Args: model: the model to evaluate output_path: path where predictions and metrics are written to epoch: the epoch where the evaluation takes place. This is used for the file prefixes. If this is -1, then we assume evaluation on test data. steps: the steps in the current epoch at time of the evaluation. This is used for the file prefixes.
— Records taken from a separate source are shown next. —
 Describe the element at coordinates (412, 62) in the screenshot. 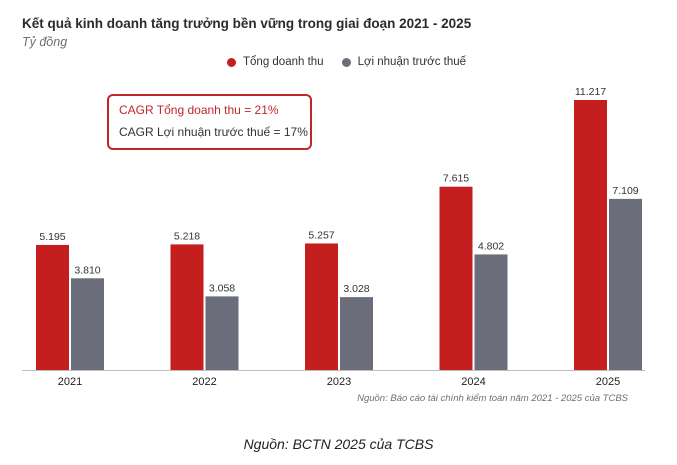

I see `legend-label-profit: Lợi nhuận trước thuế` at that location.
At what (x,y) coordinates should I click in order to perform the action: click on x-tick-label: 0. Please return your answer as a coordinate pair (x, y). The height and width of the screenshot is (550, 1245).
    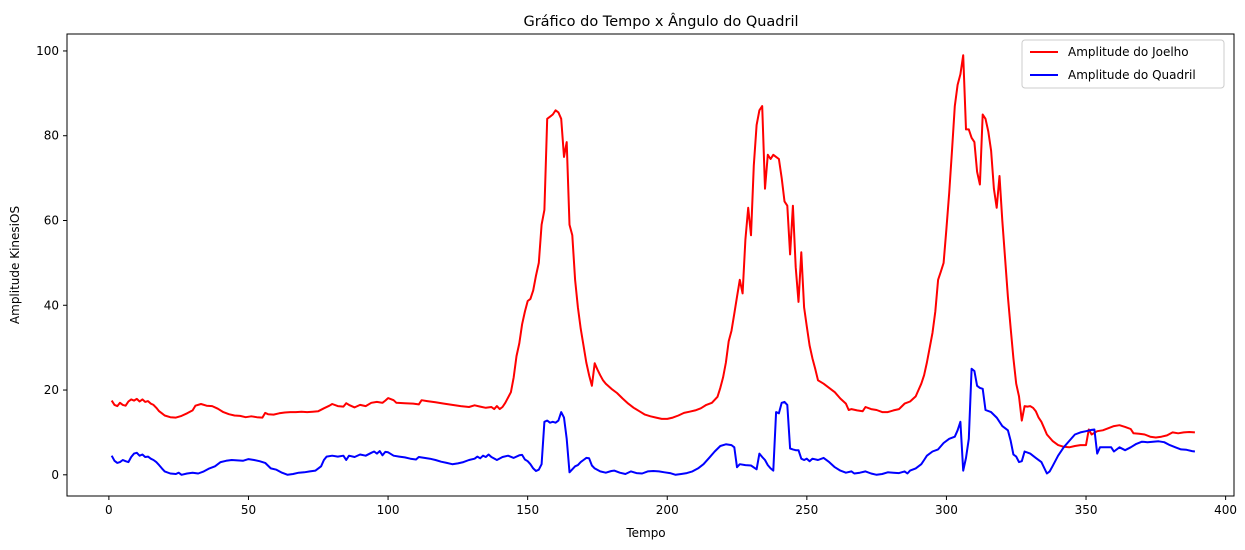
    Looking at the image, I should click on (109, 510).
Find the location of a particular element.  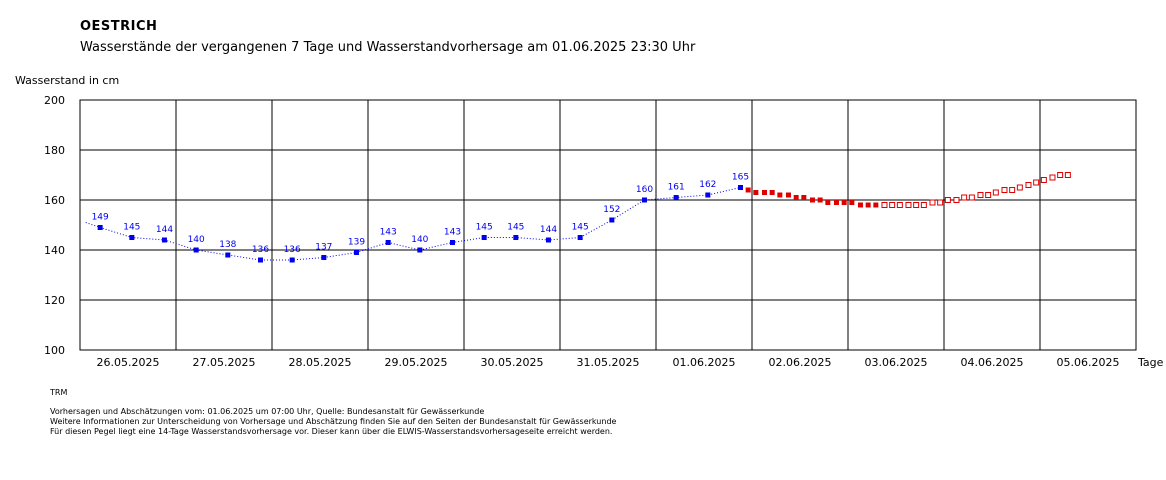

y-tick-label: 160 is located at coordinates (54, 200).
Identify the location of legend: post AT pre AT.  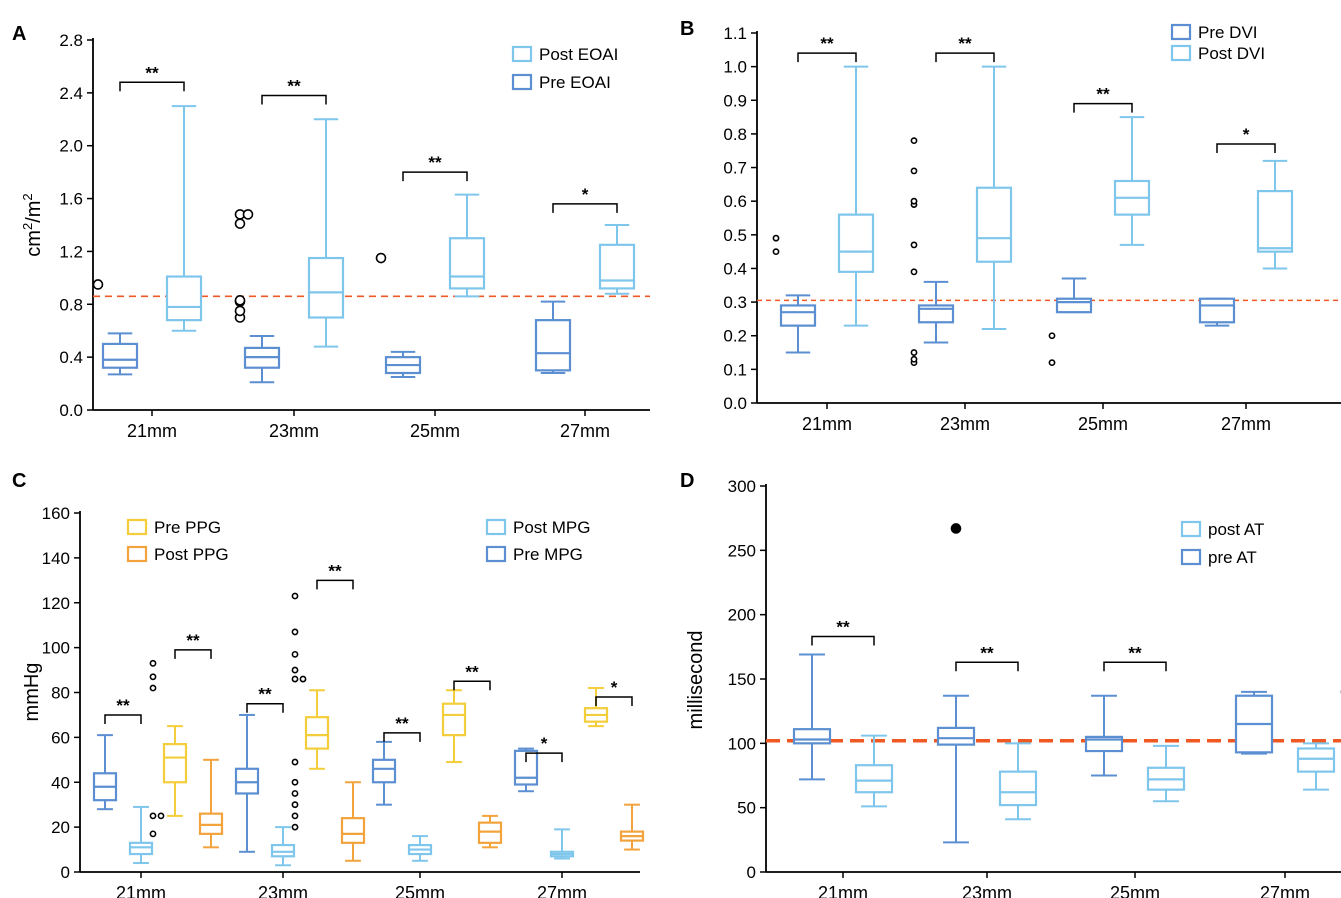
(1222, 544).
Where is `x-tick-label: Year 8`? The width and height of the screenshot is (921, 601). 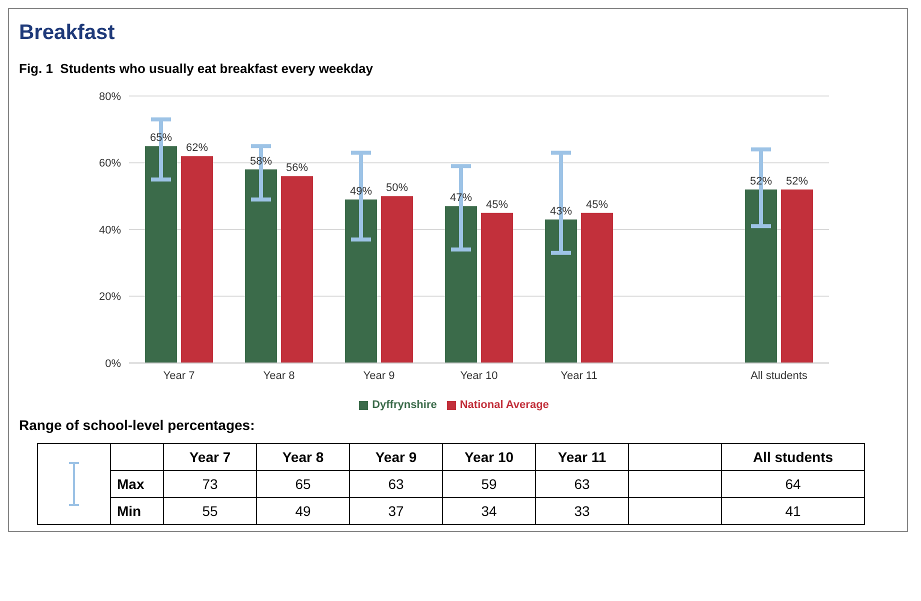
x-tick-label: Year 8 is located at coordinates (279, 376).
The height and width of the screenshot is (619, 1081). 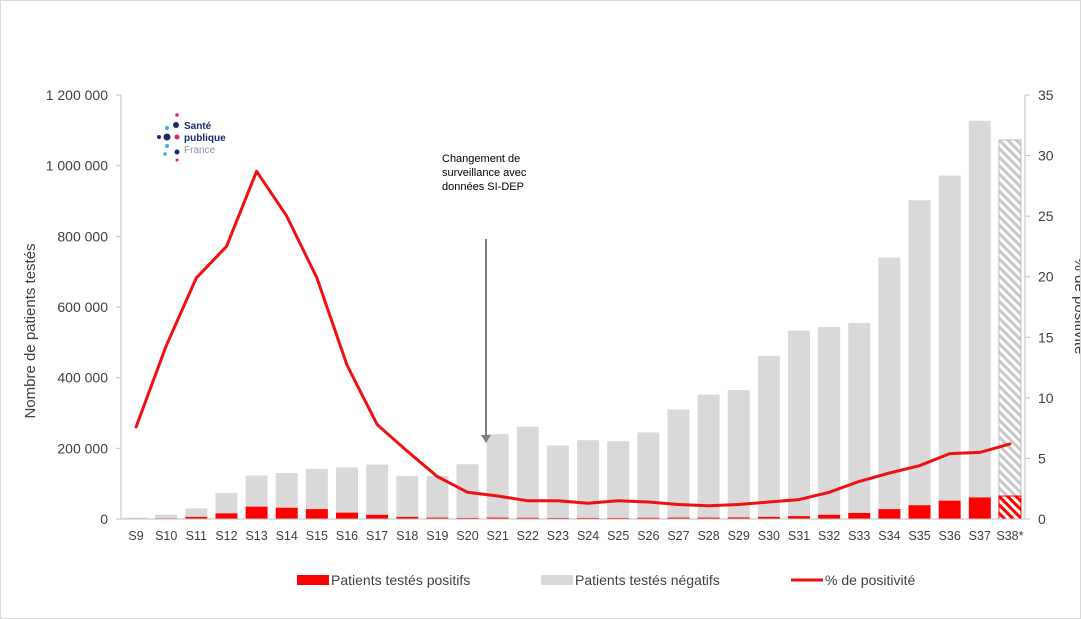 What do you see at coordinates (82, 307) in the screenshot?
I see `y-left-tick-label: 600 000` at bounding box center [82, 307].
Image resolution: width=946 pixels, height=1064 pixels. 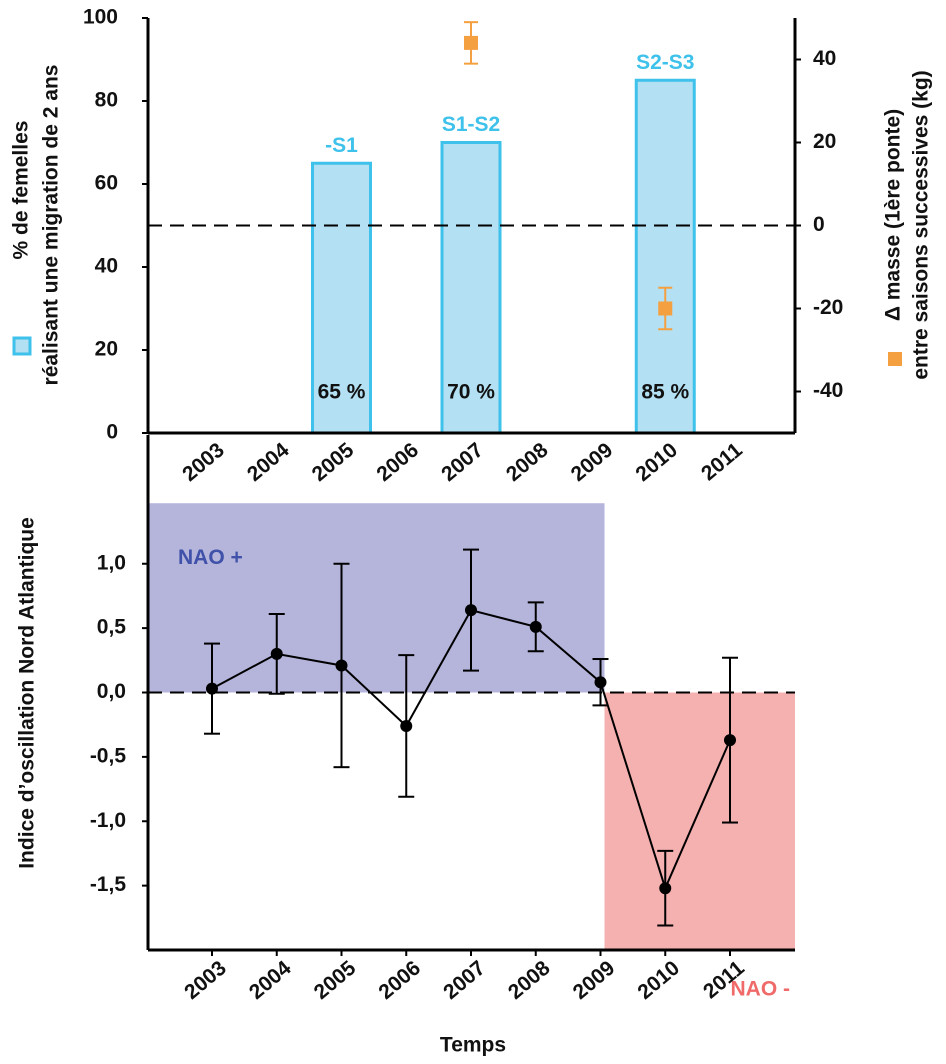 What do you see at coordinates (28, 693) in the screenshot?
I see `y-axis-label: Indice d’oscillation Nord Atlantique` at bounding box center [28, 693].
If this is -1, then we assume evaluation at the end of the epoch. Returns: Either a score for the evaluation with a higher score indicating a better result, or a dictionary with scores. If the latter is chosen, then evaluator.primary_metric
must be defined
Parameters
- model ('SentenceTransformer')
- output_path ('str') – defaults to
None
- epoch ('int') – defaults to
-1
- steps ('int') – defaults to
-1
- args
- kwargs
get_config_dict
Return a dictionary with all meaningful configuration values of the evaluator to store in the model card.